Cour de cassation, Chambre commerciale, du 28 février 1966, Publié au bulletin
Texte intégral
Cour de cassation - Chambre commerciale
N° de pourvoi :
Publié au bulletin
Solution : REJET
Audience publique du lundi 28 février 1966
RÉPUBLIQUE FRANCAISE
AU NOM DU PEUPLE FRANCAIS
Analyse
Bulletin 1966 III N° 122
Cassation civil - BAIL COMMERCIAL (décret du 30 septembre 1953) - Renouvellement - Clause contraire - Clause de précarité - Immeuble frappé d'alignement.
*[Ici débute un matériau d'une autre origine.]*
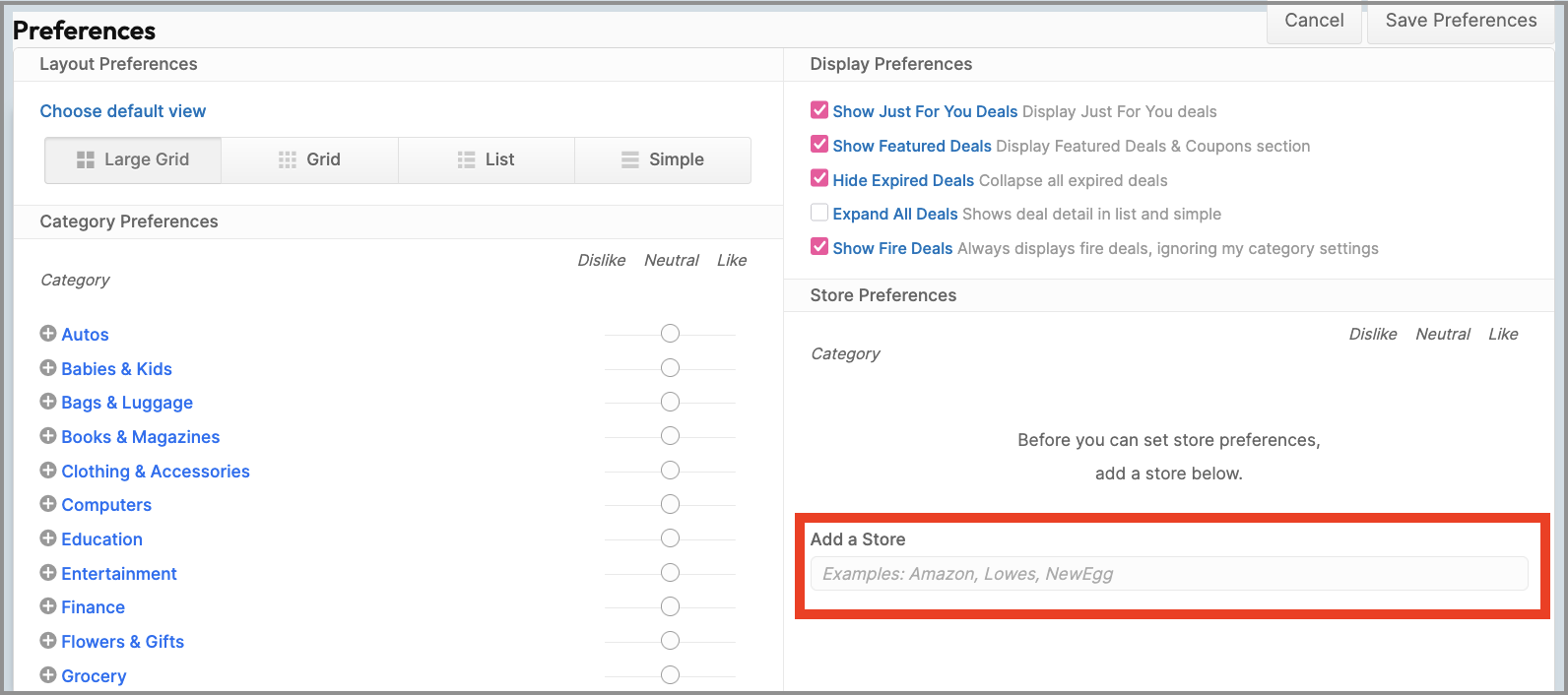Click plus icon beside Finance
The image size is (1568, 695).
[x=47, y=606]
On se saurait faire grief à un arrêt d'avoir annulé la clause de précarité insérée dans un bail commercial et précisant que la propriété était frappée d'alignement, dès lors qu'après avoir relevé que la convention indiquait avec précision l'objet, la durée et le prix de la location sans que la limitation à une année, ni la reconduction d'année en année soient susceptibles de l'affecter de précarité, et énoncé à bon droit que la seule affirmation du bailleur que la propriété était frappée d'alignement ne saurait, quelle que soit, pour l'application des articles 9 ou 17 du décret du 30 septembre 1953, la portée de l'arrêté municipal pris à ce sujet, priver le locataire du bénéfice de cette législation, les juges d'appel ont souverainement estimé que la qualification de "précaire" donnée au contrat, ayant uniquement pour but de priver le locataire de ce bénéfice, se trouvait atteinte par la prohibition énoncée dans l'article 34 de ce décret.